The natural high molecular chitosan has rich material source, no toxicity, no smell, thrombus resistance, antistatic property, alkali resistance, good film forming property and biocompatibility. However, chitosan is only dissolved in an acidic aqueous solution and cannot be directly dissolved in water, so that the application of the chitosan is limited. The chitosan is prepared into the organic silicon polymer quaternary ammonium salt antibacterial agent, which can make up for the deficiencies of the organic silicon polymer quaternary ammonium salt antibacterial agent. The novel modified chitosan has stronger antibacterial ability and better biocompatibility, and can be applied to operation sutures, medical dressings and the like.
Disclosure of Invention
The invention provides modified chitosan and a preparation method thereof aiming at the technical problems.

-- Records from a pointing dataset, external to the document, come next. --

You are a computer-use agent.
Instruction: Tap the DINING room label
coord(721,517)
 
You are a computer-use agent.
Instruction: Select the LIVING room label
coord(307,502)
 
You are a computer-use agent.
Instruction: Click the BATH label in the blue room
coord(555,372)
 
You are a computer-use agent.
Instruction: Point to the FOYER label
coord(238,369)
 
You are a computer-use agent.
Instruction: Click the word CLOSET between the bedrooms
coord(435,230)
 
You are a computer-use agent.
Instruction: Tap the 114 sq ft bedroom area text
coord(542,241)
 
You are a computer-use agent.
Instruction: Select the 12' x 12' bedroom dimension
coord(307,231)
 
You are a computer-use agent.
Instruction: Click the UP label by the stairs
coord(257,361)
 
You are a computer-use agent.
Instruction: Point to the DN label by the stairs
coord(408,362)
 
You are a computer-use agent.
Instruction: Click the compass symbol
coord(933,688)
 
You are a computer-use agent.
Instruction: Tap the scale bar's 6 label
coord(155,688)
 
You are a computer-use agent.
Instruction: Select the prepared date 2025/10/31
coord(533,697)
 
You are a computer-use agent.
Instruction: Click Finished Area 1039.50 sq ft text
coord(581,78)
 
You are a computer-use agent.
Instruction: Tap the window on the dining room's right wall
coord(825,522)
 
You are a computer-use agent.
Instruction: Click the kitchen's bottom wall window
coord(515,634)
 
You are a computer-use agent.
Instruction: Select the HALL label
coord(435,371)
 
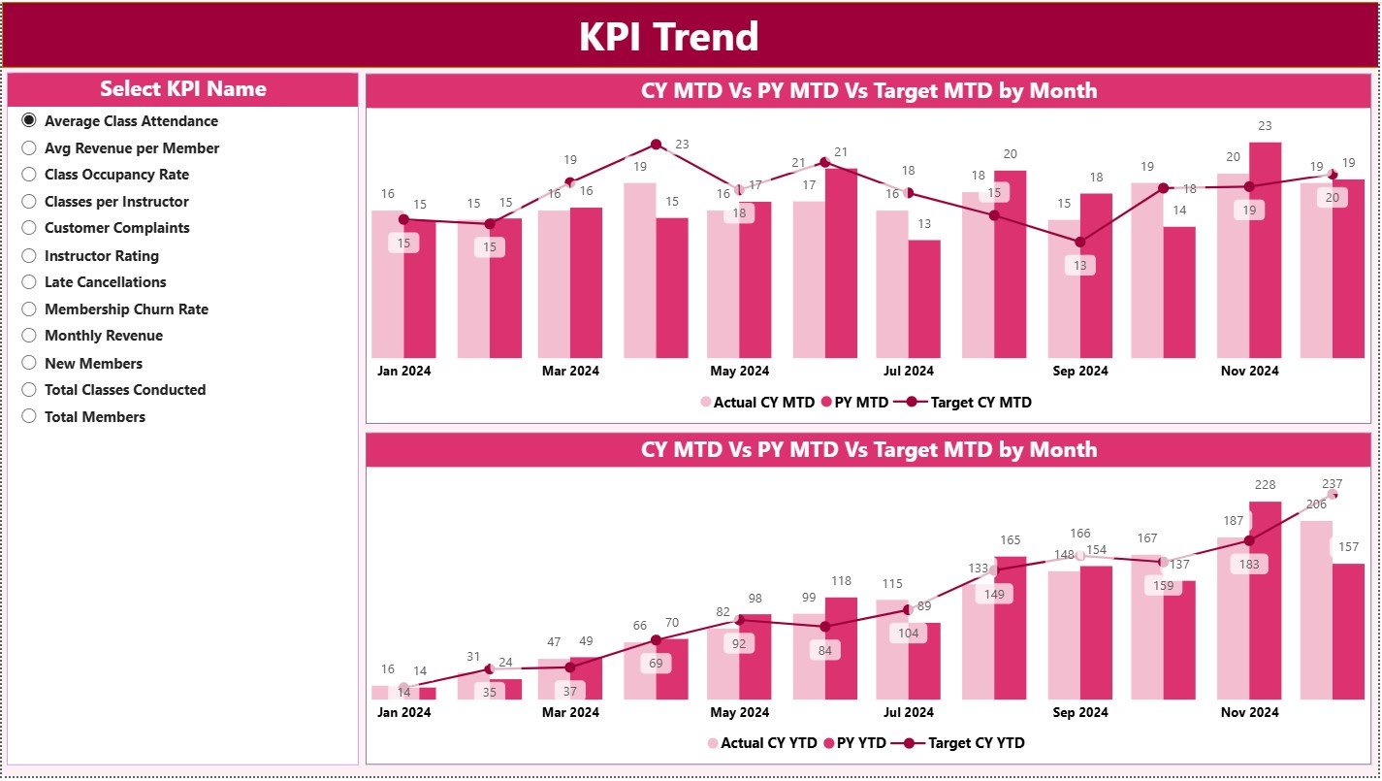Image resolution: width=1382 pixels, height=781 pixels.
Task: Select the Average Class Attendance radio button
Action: (29, 120)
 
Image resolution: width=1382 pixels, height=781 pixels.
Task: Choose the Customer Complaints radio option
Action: (29, 228)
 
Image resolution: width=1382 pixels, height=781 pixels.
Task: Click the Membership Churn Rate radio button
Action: (29, 309)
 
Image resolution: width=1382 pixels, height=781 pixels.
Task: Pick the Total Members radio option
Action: (29, 416)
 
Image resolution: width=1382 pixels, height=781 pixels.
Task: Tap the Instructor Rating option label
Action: (101, 256)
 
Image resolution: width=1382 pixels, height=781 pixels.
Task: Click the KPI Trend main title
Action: (668, 37)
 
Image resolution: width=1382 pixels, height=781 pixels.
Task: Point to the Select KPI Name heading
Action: (182, 89)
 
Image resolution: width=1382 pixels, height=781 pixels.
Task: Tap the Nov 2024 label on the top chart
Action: (1249, 371)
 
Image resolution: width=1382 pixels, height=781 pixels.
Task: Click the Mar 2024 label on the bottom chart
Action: (570, 712)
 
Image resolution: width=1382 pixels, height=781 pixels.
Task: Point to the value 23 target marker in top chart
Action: (656, 145)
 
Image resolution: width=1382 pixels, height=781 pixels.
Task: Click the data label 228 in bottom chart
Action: (1265, 485)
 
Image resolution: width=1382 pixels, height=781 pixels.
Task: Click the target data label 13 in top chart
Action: (1079, 265)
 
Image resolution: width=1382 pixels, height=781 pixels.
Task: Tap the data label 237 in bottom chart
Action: (1332, 484)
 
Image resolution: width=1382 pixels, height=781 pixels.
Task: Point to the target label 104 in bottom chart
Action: (909, 633)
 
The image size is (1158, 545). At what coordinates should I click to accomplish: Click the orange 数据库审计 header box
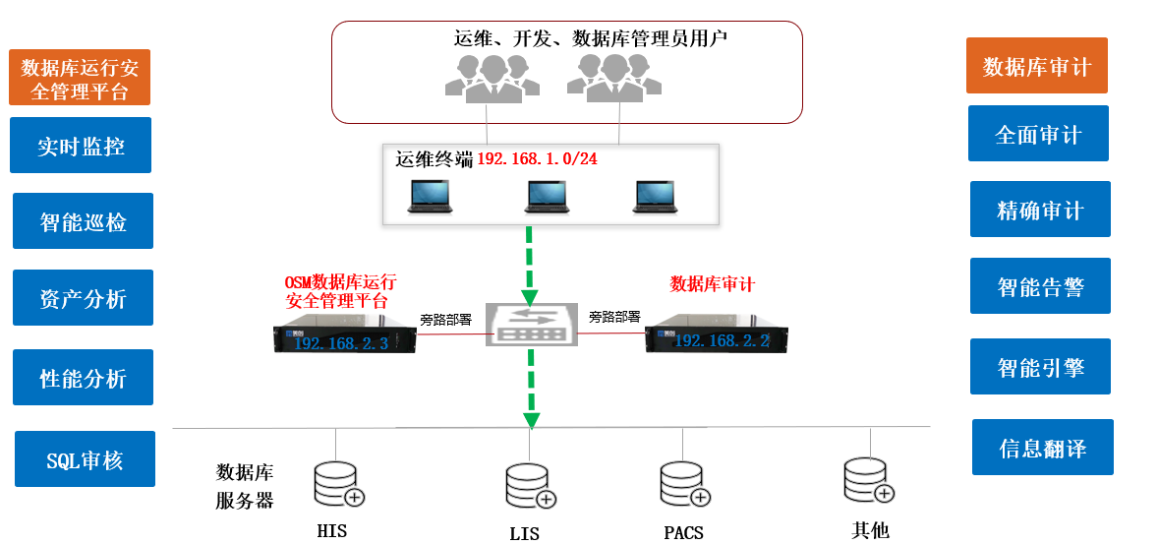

The purpose of the invention can be realized by the following technical scheme:
a method for preparing modified chitosan, which comprises the following steps:
1) mixing chitosan and N, N-dimethylglycine in a solvent, and reacting under the action of a catalyst; after the reaction is finished, cooling, adjusting to be neutral, washing, separating liquid, extracting, and finally distilling by a rotary evaporator to obtain viscous liquid;
2) adding the viscous liquid into an organic solvent, slowly adding chloropropylsilane, and heating until reflux lasts for 5-10 hours to obtain a product; dialyzing by using a dialysis bag, concentrating the product and drying to obtain the final product modified chitosan.
The modified chitosan is prepared by the following method:
1) mixing chitosan and N, N-dimethylglycine in a solvent, and reacting under the action of a catalyst; after the reaction is finished, cooling, adjusting to be neutral, washing, separating liquid, extracting, and finally distilling by a rotary evaporator to obtain viscous liquid;
2) adding the viscous liquid into an organic solvent, slowly adding chloropropylsilane, and heating until reflux lasts for 5-10 hours to obtain a product; dialyzing by using a dialysis bag, concentrating the product and drying to obtain the final product modified chitosan.

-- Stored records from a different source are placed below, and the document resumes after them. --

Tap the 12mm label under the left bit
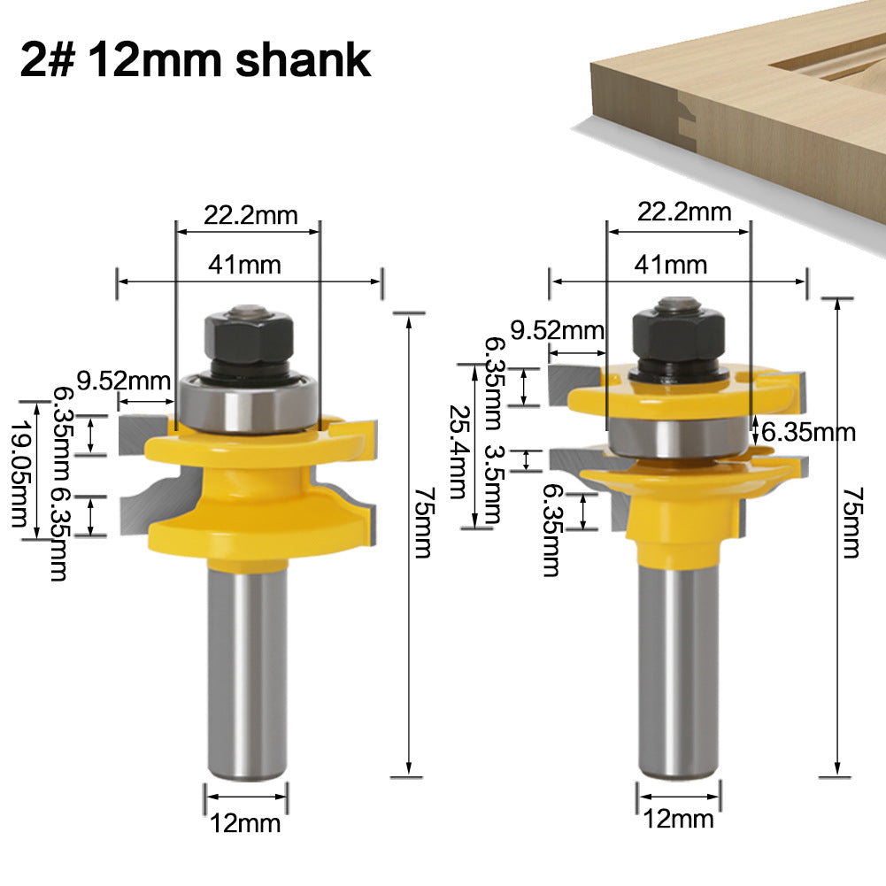(245, 823)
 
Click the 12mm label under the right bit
(678, 819)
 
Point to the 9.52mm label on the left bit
(123, 381)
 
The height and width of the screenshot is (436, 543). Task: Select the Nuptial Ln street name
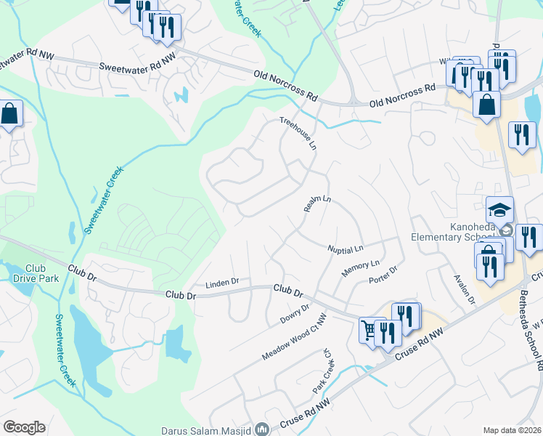345,249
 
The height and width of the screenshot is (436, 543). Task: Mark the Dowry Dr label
295,314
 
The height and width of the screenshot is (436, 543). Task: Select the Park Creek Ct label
322,371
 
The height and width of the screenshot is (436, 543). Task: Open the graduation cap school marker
499,210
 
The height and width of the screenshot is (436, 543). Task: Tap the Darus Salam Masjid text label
208,429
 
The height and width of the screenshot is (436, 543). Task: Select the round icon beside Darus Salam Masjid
263,429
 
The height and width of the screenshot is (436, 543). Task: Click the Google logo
24,427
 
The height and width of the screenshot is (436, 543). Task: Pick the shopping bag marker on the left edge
9,114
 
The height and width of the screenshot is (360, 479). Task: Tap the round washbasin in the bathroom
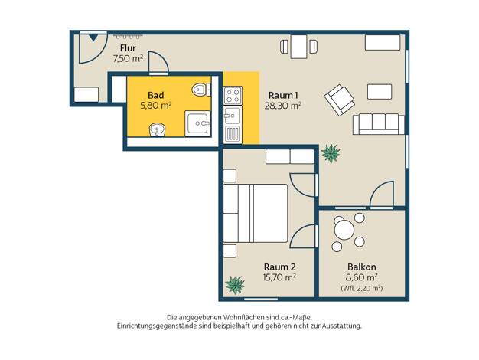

The technical scheme of the invention is as follows: in the step 1), the mass ratio of the chitosan to the N, N-dimethylglycine is 1-4: 1; preferably: in the step 1), the mass ratio of the chitosan to the N, N-dimethylglycine is 1.5-2.5: 1.
the technical scheme of the invention is as follows: the solvent in the step 1) is at least one of DMSO, toluene and xylene, and the catalyst is p-toluenesulfonic acid.
The technical scheme of the invention is as follows: the mass ratio of the catalyst to the chitosan in the step 1) is 1: 30 to 50.
The technical scheme of the invention is as follows: in the step 1), the reaction temperature is 80-100 ℃, and the reaction time is 12-20 h.
The technical scheme of the invention is as follows: the organic solvent in the step 2) is at least one of common organic solvents such as toluene, xylene and butanol.
The technical scheme of the invention is as follows: the mass volume ratio of the viscous liquid to the organic solvent in the step 2) is 1g: 20-30 mL.
The technical scheme of the invention is as follows: the chloropropyl silane in the step 2) is at least one of (3-chloropropyl) diethoxymethylsilane, (3-chloropropyl) trimethoxy silane and (3-chloropropyl) methyldimethoxy silane, and the mass-to-volume ratio of the viscous liquid to the chloropropyl silane is 1g: 1-10 mL.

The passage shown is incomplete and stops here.